New York Times op-ed: Beware. Other Nations Will Follow France With Their Own Digital Tax., by Lilian V. Faulhaber (Georgetown):
The international tax system is behind the times. But we need coordinated reform.
Last Thursday, the French Senate passed a digital services tax, which would impose an entirely new tax on large multinationals that provide digital services to consumers or users in France.
Digital services include everything from providing a platform for selling goods and services online to targeting advertising based on user data, and the tax applies to gross revenue from such services. French politicians and media outlets have referred to this as a “GAFA tax,” meaning that it is designed to apply primarily to companies such as Google, Apple, Facebook and Amazon — in other words, multinational tech companies based in the United States.
The digital services tax awaits the signature of President Emmanuel Macron, who has expressed support for the measure, and it could go into effect within the next few weeks. But it has already caused significant controversy, with the United States trade representative opening an investigation into whether the tax discriminates against American companies, which in turn could lead to trade sanctions against France.

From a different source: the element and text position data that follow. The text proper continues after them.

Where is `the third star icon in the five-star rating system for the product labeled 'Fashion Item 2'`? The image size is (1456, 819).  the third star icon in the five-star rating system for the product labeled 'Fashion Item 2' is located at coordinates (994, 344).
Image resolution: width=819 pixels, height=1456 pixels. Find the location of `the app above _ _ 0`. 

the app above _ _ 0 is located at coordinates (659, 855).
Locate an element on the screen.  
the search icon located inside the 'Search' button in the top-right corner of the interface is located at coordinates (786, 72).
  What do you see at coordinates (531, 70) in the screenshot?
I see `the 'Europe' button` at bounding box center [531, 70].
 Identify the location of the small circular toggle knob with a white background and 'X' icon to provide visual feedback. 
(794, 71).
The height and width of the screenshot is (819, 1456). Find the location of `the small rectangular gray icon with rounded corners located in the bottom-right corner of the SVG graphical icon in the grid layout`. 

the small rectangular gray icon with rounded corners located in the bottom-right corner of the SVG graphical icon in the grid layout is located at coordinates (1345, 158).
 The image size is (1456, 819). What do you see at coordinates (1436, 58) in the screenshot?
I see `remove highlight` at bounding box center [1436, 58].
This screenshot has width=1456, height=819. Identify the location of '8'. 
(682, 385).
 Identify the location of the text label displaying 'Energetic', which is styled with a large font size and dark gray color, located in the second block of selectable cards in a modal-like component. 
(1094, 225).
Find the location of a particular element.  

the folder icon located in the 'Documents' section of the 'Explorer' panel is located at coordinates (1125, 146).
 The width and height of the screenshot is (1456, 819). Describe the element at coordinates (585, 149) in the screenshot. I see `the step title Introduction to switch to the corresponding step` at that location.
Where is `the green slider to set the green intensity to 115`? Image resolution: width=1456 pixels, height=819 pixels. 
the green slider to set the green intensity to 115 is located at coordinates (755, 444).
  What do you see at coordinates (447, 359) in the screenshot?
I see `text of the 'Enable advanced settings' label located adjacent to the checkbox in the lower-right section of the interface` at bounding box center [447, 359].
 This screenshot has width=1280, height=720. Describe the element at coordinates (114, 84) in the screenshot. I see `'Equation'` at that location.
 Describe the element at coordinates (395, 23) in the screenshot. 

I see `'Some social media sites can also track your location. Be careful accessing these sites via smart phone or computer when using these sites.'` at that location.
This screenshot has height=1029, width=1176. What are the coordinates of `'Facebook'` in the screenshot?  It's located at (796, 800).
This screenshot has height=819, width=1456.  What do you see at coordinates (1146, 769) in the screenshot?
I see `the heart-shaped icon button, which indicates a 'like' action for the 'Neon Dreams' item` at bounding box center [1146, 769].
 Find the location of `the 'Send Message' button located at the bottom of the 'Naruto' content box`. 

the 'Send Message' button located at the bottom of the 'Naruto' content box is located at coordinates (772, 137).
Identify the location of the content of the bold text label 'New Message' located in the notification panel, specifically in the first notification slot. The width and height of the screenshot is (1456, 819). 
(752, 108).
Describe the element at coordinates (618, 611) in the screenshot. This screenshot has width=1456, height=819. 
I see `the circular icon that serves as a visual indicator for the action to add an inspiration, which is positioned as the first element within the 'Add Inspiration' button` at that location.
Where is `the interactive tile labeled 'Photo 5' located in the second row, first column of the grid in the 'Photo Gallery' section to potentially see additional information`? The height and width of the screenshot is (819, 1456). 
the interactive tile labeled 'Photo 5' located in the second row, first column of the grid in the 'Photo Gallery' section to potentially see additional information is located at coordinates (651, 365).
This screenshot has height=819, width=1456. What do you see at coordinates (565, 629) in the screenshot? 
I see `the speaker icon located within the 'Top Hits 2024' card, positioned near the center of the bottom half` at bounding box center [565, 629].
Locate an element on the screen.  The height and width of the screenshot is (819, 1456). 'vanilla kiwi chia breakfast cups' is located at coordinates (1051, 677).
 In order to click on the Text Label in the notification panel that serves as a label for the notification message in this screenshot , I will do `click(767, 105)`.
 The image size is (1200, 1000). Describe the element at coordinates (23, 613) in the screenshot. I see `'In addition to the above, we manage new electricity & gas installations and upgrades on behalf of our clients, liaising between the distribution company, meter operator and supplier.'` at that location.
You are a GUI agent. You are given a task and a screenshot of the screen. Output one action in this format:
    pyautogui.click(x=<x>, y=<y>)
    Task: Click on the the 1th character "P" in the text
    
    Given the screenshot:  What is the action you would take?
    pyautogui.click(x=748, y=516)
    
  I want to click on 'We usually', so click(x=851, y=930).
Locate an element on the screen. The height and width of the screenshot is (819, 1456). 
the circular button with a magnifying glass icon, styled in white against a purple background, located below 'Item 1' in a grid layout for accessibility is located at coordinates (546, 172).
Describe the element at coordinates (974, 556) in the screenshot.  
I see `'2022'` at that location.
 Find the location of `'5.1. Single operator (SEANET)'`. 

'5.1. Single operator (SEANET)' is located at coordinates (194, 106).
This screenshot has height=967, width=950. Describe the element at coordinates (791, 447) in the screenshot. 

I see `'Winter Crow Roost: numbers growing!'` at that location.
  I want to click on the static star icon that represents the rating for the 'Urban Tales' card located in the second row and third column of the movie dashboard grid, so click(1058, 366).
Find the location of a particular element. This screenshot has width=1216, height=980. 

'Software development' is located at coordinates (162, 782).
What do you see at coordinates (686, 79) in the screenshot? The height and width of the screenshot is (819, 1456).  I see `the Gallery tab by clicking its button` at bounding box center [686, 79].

The French tax is not just a unilateral move by one country in need of revenue. It is part of a much larger trend, with countries over the past few years proposing or putting in place a veritable alphabet soup of new international tax provisions. They have included Britain’s DPT (diverted profits tax), Australia’s MAAL (multinational anti-avoidance law), and India’s SEP (significant economic presence) test, to name but a few. At the same time, the European Union, Spain, Britain and several other countries have all seriously contemplated digital services taxes like the one just passed by France.
These unilateral developments differ in their specifics, but they all seek to tax multinationals on revenue that countries believe they should have a right to tax, even if international tax rules do not grant them that right. In other words, they all reflect a view that the international tax system has failed to keep up with changes in the economy.
The general outlines of that system originated in the early 20th century, and all of these recent proposals and provisions suggest that it needs to be updated for a world in which companies can make significant amounts of income without ever being physically present in a country or selling any tangible goods. ...
France’s planned tax is a clear warning: Unless a broad consensus can be reached on reforming the international tax system, other nations are likely to follow suit, and American companies will face a cascade of different taxes from dozens of nations that will prove onerous and costly.